Papers cited that should likely be ingested next:

[23] Ren, Yeh & Lin 2013 — Example-guided physically based modal sound synthesis (TOG) — the modal-analysis backbone of AudioNet.
[25] Wang et al. 2020 — TACTO — the vision-based touch simulator TouchNet is built on. forward ref → tacto_tactile_simulator.
[24] Lambeta et al. 2020 — DIGIT — the simulated tactile sensor. forward ref → digit_low_cost_compact_tactile_sensor.
[49] Yuan, Dong & Adelson 2017 — GelSight — the alternative high-res tactile sensor. forward ref → gelsight_high_resolution_tactile_sensors.
[41] Lee et al. 2019 — Making Sense of Vision and Touch — self-supervised multimodal representations for contact-rich tasks. forward ref → making_sense_of_vision_and_touch.
[21] Chen et al. 2020 — SoundSpaces — audio-visual navigation; the 2.0 successor is in this batch. forward ref → soundspaces_2_visual_acoustic.
[26] Mildenhall et al. 2020 — NeRF and [27] Guo et al. 2020 — Object-Centric Neural Scene Rendering — the implicit-vision backbone.

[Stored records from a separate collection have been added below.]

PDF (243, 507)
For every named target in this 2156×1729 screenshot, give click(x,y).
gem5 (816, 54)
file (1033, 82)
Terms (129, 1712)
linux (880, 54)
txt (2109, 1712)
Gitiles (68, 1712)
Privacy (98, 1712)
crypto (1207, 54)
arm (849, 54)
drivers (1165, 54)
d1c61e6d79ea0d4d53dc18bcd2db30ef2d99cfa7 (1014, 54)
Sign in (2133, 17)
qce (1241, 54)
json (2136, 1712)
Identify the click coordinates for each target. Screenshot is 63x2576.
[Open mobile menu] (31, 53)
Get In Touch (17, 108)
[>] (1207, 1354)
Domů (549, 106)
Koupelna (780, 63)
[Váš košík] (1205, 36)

Newly ingested in the 2026-06-24 batch — directly relevant:

ObjectFolder 2.0 — the direct follow-up: scales the dataset and pushes sim-to-real transfer of the multisensory simulations.
ObjectFolder Benchmark — extends the line to real-object multisensory data and standardized benchmark tasks; pairs with this paper's neural Object Files.
Touch and Go — human-collected paired vision-touch in the wild; the real-data counterpart to ObjectFolder's simulated touch.
TACTO and Taxim — the tactile simulators underpinning / competing with ObjectFolder's TouchNet pipeline.
SoundSpaces 2.0 — the acoustic-simulation sibling for audio-visual scenes; complementary modality-simulation infrastructure.
SonicSense and See, Hear, and Feel — downstream multisensory (audio/contact) manipulation work that consumes the kind of cross-modal signal ObjectFolder argues is learnable.